Colin MacCabe: Preface. In: F. Jameson: The Geopolitical Aesthetic. Cinema and Space in the World System. London 1995, xivf
Cognitive mappingis the least articulated but also the most crucial of the Jamesonian categories. Crucial because it is the missing psychology of the political unconscious, the political edge of the historical analysis of post-modernism [...] The term is taken from the geographer Kevin Lynch´s The Image of the City (MIT Press, 1960) and is used by him to describe the phenomenon by which people make sense of their urban surroundings. Effectively, it works as an intersection of the personal and the social, which enables people to function in the urban spaces through which they move. For Jameson, cognitive mapping is a way of understanding how the individual´s representation of his or her social world can escape the traditional critique of representation because the mapping is intimately related to practice – to the individual´s successful negotiation of urban space. Cognitive mapping in this sense is the metaphor for the processes of the political unconscious. It is also, however, the model for how we might begin to articulate the local and the global. It provides a way of linking the most intimately local – our particular path through the world – and the most global – the crucial features of our political planet.

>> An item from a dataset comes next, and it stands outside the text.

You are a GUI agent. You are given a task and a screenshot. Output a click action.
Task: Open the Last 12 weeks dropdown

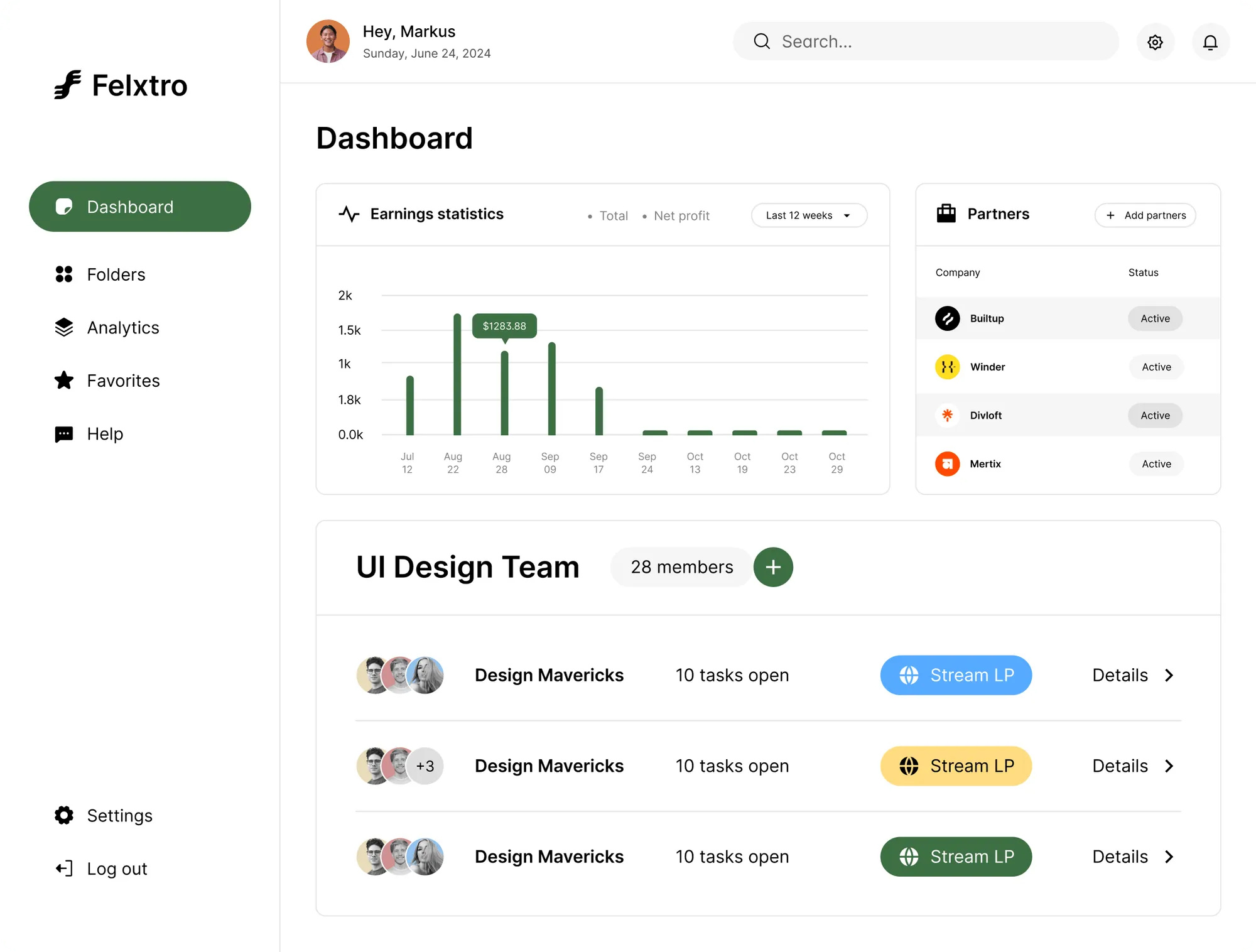[808, 215]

[...] The point is to make sure that the information (which will always be limited) is nonetheless sufficient to produce a map which will overlap at certain crucial points with other grids of interpretation and which will produce the terms for further political and economic analysis. Theoretically speaking, cognitive mapping needs more than mere development – it is fundamentally a metaphor which needs to be unpacked into a series of concepts which would link the psychic and the social.